▶ **READING TEXT**
Although there are a number of studies as to the potential benefits of intermittent fasting, there are no studies conducted on the 5:2 diet itself.
Eat stop eat
Popularized by fitness expert Brad Pilon, this method involves fasting for 24 hours once or twice every week. This has been quite popular for a few years.
This method amounts to a full 24-hour fast, e.g., you fast from breakfast one day to breakfast the next day. You can also fast from lunch to lunch or dinner to dinner—it gives you the same result.
No solid foods are allowed but zero-calorie beverages like water and coffee are permitted.
If your goal is to achieve weight loss, it’s highly important that you normally eat during the eating windows. You have to consume the same amount of food like you hadn’t been fasting at all.
Many people may find this full 24-hour fast unsustainable; however, you need not go all in right away. You can start fasting for 14–16 hours, then level up to 24 hours. In other words, you can do it slowly.
Alternate-day fasting involves fasting every other day. This method has different versions: some permit calorie intake of 500 during the fasting periods.
Many test-tube studies demonstrating the health benefits of this eating pattern used some version of alternate-day fasting.
However, this is not recommended for beginners because a full fast every other day is considered extreme. Going to bed hungry two to three times a week is not very pleasant, making this method probably unsustainable in the long run.

▶ **DATA EXTRACT**

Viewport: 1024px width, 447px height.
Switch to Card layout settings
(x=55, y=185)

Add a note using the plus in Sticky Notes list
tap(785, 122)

▶ **TASKS AND EXERCISES**
[a] Decide whether each statement agrees with the text on intermittent fasting, answering yes or no and quoting the words of the text that settle it: (i) The eat stop eat method allows coffee during the fast. (ii) Studies have been done on the 5:2 diet itself. (iii) Alternate-day fasting is recommended for beginners.
[b] Write what comes next in the text on intermittent fasting, starting after its last sentence.

▶ **ANSWERS GIVEN**
[a]
(i) Yes: "zero-calorie beverages like water and coffee are permitted."
(ii) No: "there are no studies conducted on the 5:2 diet itself."
(iii) No: "this is not recommended for beginners"

[b]
The warrior diet
Popularized by fitness expert Ori Hofmekler, the warrior diet involves consuming small amounts of vegetables and raw fruits during the day and having one huge meal at night. This is one of the first well-known diets to include a form of intermittent fasting.
In this method, you basically fast all day and feast at night within a 4-hour eating window. Its food choices mostly include whole, unprocessed foods—quite similar to that of the paleo diet.
Spontaneous meal skipping
You really need not follow a structured IF plan to experience some of its potential health benefits. You can simply skip meals when you are too busy to cook and eat or when you just don’t feel hungry.
Your body is well equipped to handle extended periods of hunger, let alone not eating a meal or two from time to time. It’s a myth that we really need to eat every after a few hours so as not to starve or lose muscle.
So if you’re not really hungry, you can skip breakfast and just eat a filling and nutritious lunch and dinner. Or if you’re travelling and don’t have something to eat, you can do a short fast.
You’re basically doing a spontaneous intermittent fast when you skip a meal or two when you feel inclined to do so. Just make sure that you eat filling and healthy foods during the other meals.
How Does Intermittent Fasting Affect Your Cells and Hormones?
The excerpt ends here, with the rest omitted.